● **AUFGABE**:
Bitte beantworte diese Fragen zum Sitzungsprotokoll unten:
1. Von welchem Datum stammt die Sitzung?
2. Welche Fraktionen spenden Beifall?
3. Wem wird am Schluss das Wort erteilt?

Protokoll der Sitzung vom 29.10.2003

(Sigmar Gabriel [SPD]: Das müssen Sie nicht mir sagen, sondern Ihrem Ministerpräsidenten!)

Das würde Christian Wulff als Allererstes tun. Das hat er immer so gesagt. Aber die Realität ist - ich weiß nicht, wie oft ich es noch sagen soll -, dass wir dieses zusätzliche Geld nicht haben. Wir müssen mit weniger Geld auskommen. Wenn ich weniger Geld habe, muss ich es gezielter, klüger einsetzen. Das ist die schlichte Botschaft: Aus der Not eine Tugend machen! - Das haben wir getan. Wir werden sicherlich auch Fehler begehen. Dafür sind wir Menschen. Aber jede Entscheidung, die nicht getroffen wird aus der Angst heraus, dass man auch fehlerhafte Entscheidungen treffen könnte, ist eine falsche Entscheidung. Wir handeln, und das ist auch richtig so.

(Beifall bei der CDU und bei der FDP)

Frau Kollegin Harms, Sie haben das Wort.

Zeilen des Datensatzes:
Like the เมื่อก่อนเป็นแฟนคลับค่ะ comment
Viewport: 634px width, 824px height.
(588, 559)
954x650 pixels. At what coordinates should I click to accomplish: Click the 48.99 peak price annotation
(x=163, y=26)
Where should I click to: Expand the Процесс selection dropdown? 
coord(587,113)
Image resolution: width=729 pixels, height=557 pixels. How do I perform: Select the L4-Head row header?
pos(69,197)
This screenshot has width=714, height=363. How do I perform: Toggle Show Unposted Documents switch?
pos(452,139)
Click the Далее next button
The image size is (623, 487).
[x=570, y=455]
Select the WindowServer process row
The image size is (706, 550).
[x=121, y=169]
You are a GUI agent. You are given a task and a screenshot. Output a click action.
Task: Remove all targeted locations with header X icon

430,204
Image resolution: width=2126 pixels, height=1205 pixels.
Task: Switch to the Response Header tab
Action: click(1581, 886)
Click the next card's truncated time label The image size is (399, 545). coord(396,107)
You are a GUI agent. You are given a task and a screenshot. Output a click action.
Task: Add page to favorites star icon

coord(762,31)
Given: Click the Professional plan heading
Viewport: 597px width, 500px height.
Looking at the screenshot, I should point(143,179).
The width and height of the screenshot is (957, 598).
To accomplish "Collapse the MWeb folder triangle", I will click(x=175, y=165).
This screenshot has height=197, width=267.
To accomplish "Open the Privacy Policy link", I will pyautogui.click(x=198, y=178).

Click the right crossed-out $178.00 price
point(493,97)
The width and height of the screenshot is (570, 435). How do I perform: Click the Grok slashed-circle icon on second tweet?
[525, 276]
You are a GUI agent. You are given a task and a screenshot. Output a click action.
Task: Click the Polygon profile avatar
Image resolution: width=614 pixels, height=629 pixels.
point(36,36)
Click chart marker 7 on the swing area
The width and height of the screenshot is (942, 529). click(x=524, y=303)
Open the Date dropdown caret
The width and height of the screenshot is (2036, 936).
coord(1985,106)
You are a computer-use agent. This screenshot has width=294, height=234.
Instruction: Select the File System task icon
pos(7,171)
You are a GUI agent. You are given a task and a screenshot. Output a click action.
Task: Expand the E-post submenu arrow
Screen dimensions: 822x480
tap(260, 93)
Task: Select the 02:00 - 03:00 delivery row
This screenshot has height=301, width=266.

● **LÖSUNG**:
1. Vom 29.10.2003.
2. Die CDU und die FDP.
3. Frau Kollegin Harms.